**GIVEN TEXT**
Russell Miller Awarded Prestigious Volkswagen Foundation Transatlantic Bridge Professorship The three-year fellowship will support research and collaboration at one of Germany's leading law faculties.
Russell Miller, the J.B. Stombock Professor of Law at Washington and Lee, has been selected to receive a prestigious Transatlantic Bridge Professorship from the Volkswagen Foundation, one of Europe’s leading research funding organizations. The highly competitive fellowship supports internationally recognized scholars whose work advances research on democracy, constitutionalism, fundamental rights, and transatlantic relations while fostering sustained collaboration between American and German universities.
Beginning in 2027, Miller will spend three summers in residence at the University of Freiburg in Germany while maintaining his faculty appointment at Washington and Lee. During the three-year professorship, he will pursue an ambitious research agenda exploring how constitutional values are understood differently across the United States and Europe and how a better understanding of those differences can help to strengthen the transatlantic partnership.
The Volkswagen Foundation established the Transatlantic Bridge Professorships program to reinforce academic ties between Germany and the United States at a moment of profound geopolitical change. The program supports distinguished scholars in the humanities and social sciences whose research contributes to democratic resilience, academic freedom, and transatlantic cooperation.
Miller’s project, “Transatlantic Constitutionalism: Between Civilization and Culture,” examines the constitutional traditions that have shaped the transatlantic community while acknowledging the important legal, historical, and cultural differences that distinguish American and European approaches to democracy, the rule of law, and individual rights. Rather than treating those differences as obstacles, the project argues that understanding them is essential to sustaining meaningful cooperation between democratic societies.

**STORED RECORDS**
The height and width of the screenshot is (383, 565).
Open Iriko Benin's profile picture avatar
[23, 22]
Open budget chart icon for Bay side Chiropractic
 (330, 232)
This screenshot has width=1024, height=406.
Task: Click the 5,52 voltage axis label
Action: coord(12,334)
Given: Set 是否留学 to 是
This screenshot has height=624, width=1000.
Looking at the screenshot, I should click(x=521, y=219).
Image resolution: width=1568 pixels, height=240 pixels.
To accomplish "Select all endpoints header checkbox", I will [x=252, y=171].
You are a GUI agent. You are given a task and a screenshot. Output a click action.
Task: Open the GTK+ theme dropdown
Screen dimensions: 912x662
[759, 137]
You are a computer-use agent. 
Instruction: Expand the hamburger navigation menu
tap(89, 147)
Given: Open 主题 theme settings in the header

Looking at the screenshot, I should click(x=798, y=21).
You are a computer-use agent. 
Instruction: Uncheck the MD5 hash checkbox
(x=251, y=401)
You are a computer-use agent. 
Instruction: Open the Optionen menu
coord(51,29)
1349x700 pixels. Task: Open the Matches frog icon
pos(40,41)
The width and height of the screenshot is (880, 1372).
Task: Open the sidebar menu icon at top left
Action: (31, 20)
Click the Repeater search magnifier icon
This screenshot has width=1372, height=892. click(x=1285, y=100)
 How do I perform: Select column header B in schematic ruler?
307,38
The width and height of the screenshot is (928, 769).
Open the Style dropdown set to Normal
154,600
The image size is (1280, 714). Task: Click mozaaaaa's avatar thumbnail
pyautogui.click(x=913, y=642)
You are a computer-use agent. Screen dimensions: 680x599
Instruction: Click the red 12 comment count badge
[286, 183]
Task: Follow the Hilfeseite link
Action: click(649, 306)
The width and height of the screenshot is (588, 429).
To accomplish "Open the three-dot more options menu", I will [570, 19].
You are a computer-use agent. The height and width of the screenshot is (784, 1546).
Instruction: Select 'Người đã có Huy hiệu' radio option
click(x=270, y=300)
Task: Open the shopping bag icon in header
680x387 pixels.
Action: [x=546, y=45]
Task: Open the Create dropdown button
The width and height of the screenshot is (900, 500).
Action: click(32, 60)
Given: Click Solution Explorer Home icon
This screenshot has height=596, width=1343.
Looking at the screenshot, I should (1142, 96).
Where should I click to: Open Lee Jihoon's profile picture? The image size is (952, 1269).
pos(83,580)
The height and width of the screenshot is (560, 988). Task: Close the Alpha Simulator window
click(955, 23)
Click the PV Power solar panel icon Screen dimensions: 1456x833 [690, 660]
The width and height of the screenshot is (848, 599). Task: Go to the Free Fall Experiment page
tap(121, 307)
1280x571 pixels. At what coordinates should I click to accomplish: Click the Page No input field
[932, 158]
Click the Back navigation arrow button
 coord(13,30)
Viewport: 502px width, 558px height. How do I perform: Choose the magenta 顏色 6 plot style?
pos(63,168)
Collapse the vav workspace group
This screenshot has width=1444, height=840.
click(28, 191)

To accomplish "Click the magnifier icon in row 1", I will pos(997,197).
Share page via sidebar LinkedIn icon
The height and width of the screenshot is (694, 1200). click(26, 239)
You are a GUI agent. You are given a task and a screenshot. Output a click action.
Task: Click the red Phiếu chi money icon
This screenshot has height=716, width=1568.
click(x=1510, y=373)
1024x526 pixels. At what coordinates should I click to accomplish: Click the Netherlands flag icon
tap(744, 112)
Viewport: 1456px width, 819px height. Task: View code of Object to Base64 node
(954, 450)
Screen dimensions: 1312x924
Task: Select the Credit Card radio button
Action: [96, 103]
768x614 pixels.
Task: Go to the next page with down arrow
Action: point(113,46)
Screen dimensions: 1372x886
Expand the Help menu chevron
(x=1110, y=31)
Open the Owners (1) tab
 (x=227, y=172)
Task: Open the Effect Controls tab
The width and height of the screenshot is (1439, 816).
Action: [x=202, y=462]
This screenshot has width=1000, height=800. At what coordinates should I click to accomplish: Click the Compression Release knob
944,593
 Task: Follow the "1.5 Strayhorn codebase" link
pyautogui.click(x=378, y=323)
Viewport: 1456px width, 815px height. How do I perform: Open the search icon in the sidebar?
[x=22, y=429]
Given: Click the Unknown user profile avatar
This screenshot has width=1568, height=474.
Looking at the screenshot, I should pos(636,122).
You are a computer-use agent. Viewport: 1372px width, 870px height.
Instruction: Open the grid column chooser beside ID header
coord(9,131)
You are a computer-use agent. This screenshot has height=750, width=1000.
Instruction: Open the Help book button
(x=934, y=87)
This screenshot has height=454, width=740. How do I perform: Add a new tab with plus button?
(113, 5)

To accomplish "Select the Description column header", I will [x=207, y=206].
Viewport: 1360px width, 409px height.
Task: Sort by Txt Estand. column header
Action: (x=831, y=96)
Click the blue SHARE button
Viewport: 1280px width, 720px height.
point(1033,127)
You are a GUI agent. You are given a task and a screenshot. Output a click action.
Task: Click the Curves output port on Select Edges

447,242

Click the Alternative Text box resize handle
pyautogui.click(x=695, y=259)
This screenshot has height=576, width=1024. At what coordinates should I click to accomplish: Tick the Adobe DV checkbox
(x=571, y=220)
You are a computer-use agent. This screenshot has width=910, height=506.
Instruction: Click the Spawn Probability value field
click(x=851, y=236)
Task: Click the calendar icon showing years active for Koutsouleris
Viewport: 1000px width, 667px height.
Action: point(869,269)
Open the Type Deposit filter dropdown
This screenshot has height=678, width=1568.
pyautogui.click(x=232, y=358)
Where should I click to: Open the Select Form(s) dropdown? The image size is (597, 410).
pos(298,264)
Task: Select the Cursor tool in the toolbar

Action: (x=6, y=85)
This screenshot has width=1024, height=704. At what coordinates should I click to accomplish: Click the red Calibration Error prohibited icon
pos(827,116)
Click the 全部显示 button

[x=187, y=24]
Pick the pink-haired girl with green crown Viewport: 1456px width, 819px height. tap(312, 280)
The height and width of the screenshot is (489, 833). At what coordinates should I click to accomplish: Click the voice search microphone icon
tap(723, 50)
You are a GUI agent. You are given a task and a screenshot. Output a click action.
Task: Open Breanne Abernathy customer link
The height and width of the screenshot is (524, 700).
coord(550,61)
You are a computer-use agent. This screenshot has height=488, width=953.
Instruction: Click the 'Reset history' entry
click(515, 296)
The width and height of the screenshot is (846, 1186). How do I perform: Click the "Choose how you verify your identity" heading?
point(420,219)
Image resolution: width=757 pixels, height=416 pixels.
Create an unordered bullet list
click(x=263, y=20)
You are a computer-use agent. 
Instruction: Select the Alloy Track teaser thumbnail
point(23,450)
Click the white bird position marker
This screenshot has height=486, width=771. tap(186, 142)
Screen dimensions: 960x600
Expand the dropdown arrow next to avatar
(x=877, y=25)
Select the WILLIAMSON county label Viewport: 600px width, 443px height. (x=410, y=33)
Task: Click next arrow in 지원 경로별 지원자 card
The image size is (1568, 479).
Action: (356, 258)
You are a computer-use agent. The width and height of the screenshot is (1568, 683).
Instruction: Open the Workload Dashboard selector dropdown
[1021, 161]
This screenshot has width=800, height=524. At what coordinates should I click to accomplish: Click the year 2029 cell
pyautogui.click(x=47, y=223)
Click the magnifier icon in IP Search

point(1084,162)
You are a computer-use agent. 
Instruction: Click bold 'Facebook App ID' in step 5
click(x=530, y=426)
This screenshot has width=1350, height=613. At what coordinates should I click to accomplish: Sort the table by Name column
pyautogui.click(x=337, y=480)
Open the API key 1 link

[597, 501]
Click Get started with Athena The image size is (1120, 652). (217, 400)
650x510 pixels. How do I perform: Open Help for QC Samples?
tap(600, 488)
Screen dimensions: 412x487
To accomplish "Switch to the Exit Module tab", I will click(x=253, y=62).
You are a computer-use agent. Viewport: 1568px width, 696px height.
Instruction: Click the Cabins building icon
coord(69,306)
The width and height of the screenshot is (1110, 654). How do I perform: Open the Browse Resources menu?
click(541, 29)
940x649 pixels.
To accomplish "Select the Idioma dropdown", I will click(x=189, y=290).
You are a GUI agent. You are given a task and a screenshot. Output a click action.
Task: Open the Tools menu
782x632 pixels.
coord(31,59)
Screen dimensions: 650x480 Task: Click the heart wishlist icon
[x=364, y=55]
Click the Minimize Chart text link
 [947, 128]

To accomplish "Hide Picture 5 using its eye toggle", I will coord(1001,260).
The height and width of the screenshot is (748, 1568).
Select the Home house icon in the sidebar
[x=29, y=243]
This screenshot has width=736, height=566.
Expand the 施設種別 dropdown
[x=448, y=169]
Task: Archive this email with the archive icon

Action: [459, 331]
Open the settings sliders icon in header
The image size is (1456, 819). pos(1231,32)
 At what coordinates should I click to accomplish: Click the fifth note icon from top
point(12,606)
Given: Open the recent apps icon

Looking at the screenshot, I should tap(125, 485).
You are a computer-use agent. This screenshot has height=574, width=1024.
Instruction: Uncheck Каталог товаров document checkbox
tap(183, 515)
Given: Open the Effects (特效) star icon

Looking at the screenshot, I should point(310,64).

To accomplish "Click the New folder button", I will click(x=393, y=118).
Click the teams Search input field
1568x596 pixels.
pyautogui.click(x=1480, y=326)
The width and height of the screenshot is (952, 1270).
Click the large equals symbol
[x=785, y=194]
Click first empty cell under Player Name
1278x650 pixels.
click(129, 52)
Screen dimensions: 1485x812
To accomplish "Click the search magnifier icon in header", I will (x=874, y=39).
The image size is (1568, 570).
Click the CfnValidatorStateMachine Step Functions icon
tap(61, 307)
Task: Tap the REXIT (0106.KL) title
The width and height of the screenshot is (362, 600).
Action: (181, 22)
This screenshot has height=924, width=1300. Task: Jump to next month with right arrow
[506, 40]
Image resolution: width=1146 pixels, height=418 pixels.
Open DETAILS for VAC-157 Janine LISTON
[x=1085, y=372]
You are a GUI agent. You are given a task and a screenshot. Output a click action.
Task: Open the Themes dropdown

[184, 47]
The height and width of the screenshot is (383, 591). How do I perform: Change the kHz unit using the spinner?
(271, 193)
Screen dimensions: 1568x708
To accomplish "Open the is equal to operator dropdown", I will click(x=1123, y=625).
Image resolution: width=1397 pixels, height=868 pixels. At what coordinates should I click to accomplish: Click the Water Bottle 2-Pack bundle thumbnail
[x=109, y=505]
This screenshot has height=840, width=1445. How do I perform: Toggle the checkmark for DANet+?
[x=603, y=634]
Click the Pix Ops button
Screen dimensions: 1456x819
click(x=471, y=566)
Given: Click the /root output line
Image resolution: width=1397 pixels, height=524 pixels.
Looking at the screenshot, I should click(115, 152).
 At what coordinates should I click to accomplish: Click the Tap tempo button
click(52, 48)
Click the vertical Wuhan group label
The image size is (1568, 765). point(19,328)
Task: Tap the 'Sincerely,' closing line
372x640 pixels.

**WHAT NEEDS TO BE DONE**
In the article on Russell Miller's professorship, repeat word for word the part that opens with the words containing "Russell Miller Awarded" and closes with "and German universities.".

**FULL ANSWER**
Russell Miller Awarded Prestigious Volkswagen Foundation Transatlantic Bridge Professorship The three-year fellowship will support research and collaboration at one of Germany's leading law faculties.
Russell Miller, the J.B. Stombock Professor of Law at Washington and Lee, has been selected to receive a prestigious Transatlantic Bridge Professorship from the Volkswagen Foundation, one of Europe’s leading research funding organizations. The highly competitive fellowship supports internationally recognized scholars whose work advances research on democracy, constitutionalism, fundamental rights, and transatlantic relations while fostering sustained collaboration between American and German universities.